------ EXTRAIT CHOISI ------

Ce ténébrisme pictural possède une grande influence sur la disposition de notre âme.

Lecteur, es-tu disposé à remonter la pente du temps, délaisser l'espace de quelques minutes l'instant présent, te suspendre dans l'air d'une époque qui rappelle les pages désuètes et jaunies d'un livre que tu aurais trop ouvert ?

Carl Theodor Dreyer, cet enfant adopté, a voué toute sa vie à la pellicule, à un rythme qui fut le sien (14 films en presque 50 ans de carrière), La passion de Jeanne d'Arc (1927) a marqué l'achèvement du muet, Gertrud (1964) a édifié les assises du cinéma moderne. Jour de colère (1943) se situe à la conjonction des deux, à l'âge où le 7ème art balbutiait ses œuvres parlantes. L'intrigue est plantée en 1623, dans la campagne danoise, au cœur d'une période régentée par une orthodoxie luthérienne des plus inflexibles, alors que la monarchie instrumentalise l'Eglise dans le but d'affermir le jouc idéologique et moral sur la population, parallélisme évident avec la doctrine nazie qui sévit à l'époque de la réalisation de Jour de Colère. L'interrogatoire de la vieille sorcière par ces notables ressemble, dans les propos et les postures, à ceux perpétrés par les éminences grises du Régime hitlérien.

Toute œuvre connaît à l'intérieur de son accomplissement même un moment de parfait épanouissement. Dreyer, par une parfaite harmonie entre mesure et équilibre, réalise son opus le plus maîtrisé. Son, image, décor, interprétation lui permettent d'aller au bout de son propos.

------

CONSIGNE :: Recopiez mot pour mot le passage du texte sur Jour de colère qui commence par « Ce ténébrisme pictural » et se termine par « trop ouvert ? ».

------ EXTRAIT DES DONNÉES ------

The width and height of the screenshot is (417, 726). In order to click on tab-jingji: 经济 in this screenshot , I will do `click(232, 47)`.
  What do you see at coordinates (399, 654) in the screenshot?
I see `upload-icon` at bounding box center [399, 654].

------

RÉPONSE ATTENDUE ::
Ce ténébrisme pictural possède une grande influence sur la disposition de notre âme.

Lecteur, es-tu disposé à remonter la pente du temps, délaisser l'espace de quelques minutes l'instant présent, te suspendre dans l'air d'une époque qui rappelle les pages désuètes et jaunies d'un livre que tu aurais trop ouvert ?